There are many factors involved here, however, besides the volume. In the 23 states, including Florida, where courts play a role in foreclosure, concerns about the integrity of the paperwork required for proper foreclosure have contributed to the slowdown. So has homeowners’ desire to hang onto their houses and lenders’ reluctance to take those houses back.

For homeowners, the response to foreclosure is often emotional, because the house where you live can be a very personal thing. For banks and other lenders, however, the response to foreclosure proceedings is typically very businesslike. Lenders tend to be reluctant to take houses back because that would mean reporting losses on their loan ledgers.

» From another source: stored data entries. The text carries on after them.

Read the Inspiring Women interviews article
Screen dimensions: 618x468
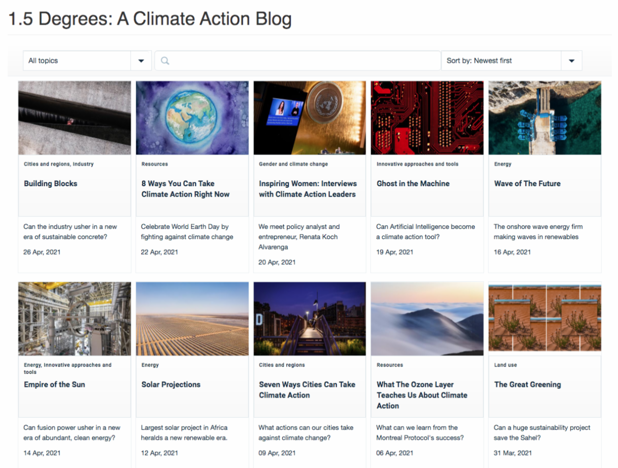tap(307, 189)
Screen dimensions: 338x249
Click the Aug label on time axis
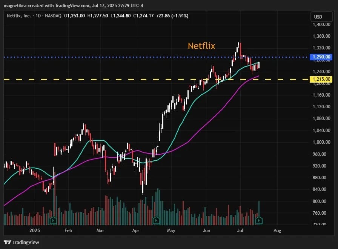point(277,231)
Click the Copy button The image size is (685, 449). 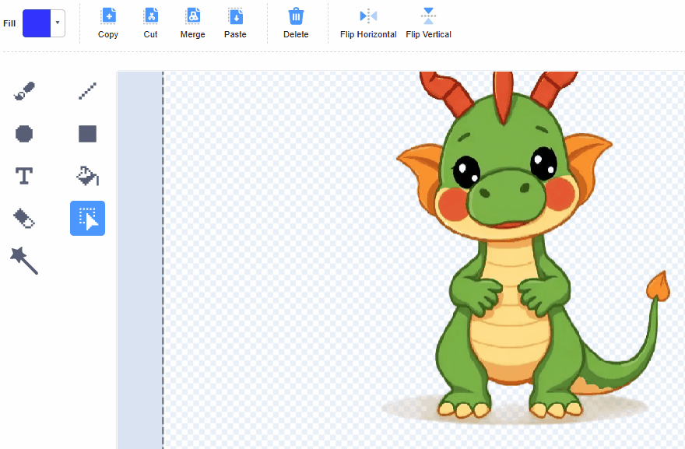point(108,23)
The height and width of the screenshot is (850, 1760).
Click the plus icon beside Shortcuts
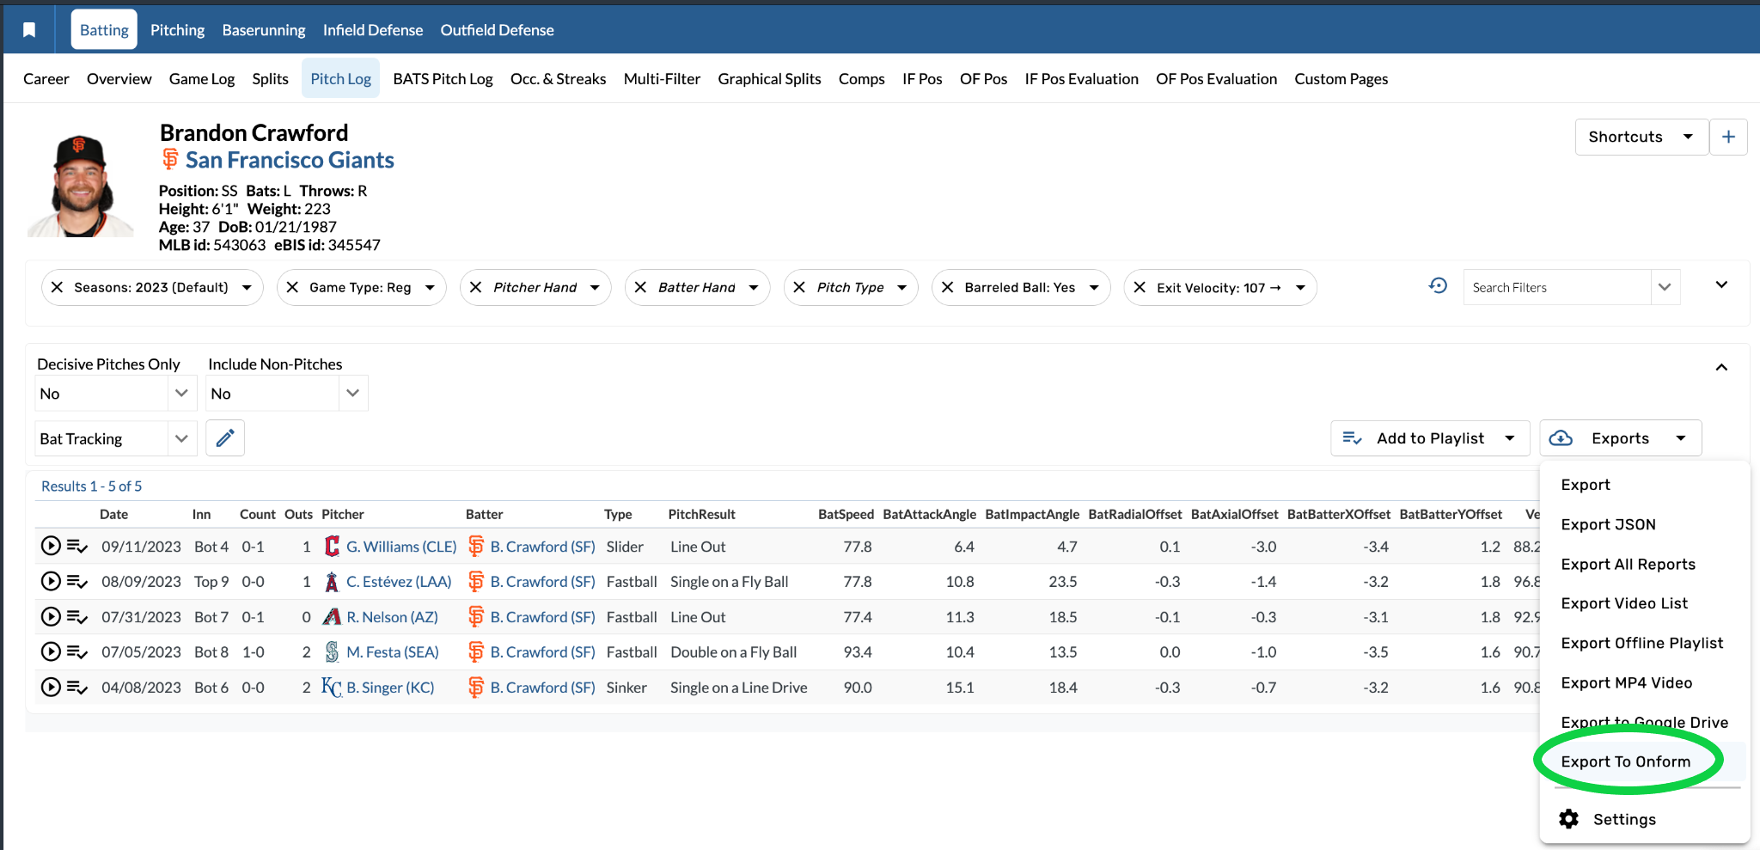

The “Dual Tracking” Double Cross

Reluctance by banks to write down bad loans is one thing. But the banks’ behavior in proceeding with foreclosure despite good-faith loan modification efforts by homeowners is quite another. A far-too-common scenario plays out like this:

A homeowner who is suffering from job loss or other financial problems seeks to avoid foreclosure by making reduced mortgage payments. The bank accepts those modified payments for awhile, but it does not actually stop the foreclosure proceedings. Then, when the trial modification period is over, the bank moves in to foreclose – even if the homeowner did everything he or she was supposed to in meeting the terms of the modified loan.

The banking term for this practice is “dual tracking.” To the betrayed homeowner, who faithfully made the modified payments, it can seem like – as the Los Angeles Times put it – a double-cross.

How an Attorney Can Help

If you are facing foreclosure, you need to consider all of your debt relief options carefully. This includes bankruptcy as an option that may make sense for you as a way to keep your home. Bankruptcy does have consequences for your credit score, but that may be preferable to losing your house.

If you do decide to explore mortgage modification, make sure your lender isn’t just stringing you along by accepting reduced payments for awhile before foreclosing.

Finally, if there is financial assistance from a government program available to fight foreclosure, ask your attorney whether that might work for you. It is no secret that the original federal HAMP program provided scant help to homeowners. But a better program could conceivably arise in its place, as the massive foreclosure crisis continues to unfold.

If you have fallen behind on your house payments, you are not alone. Even if you are underwater on your mortgage, you have options.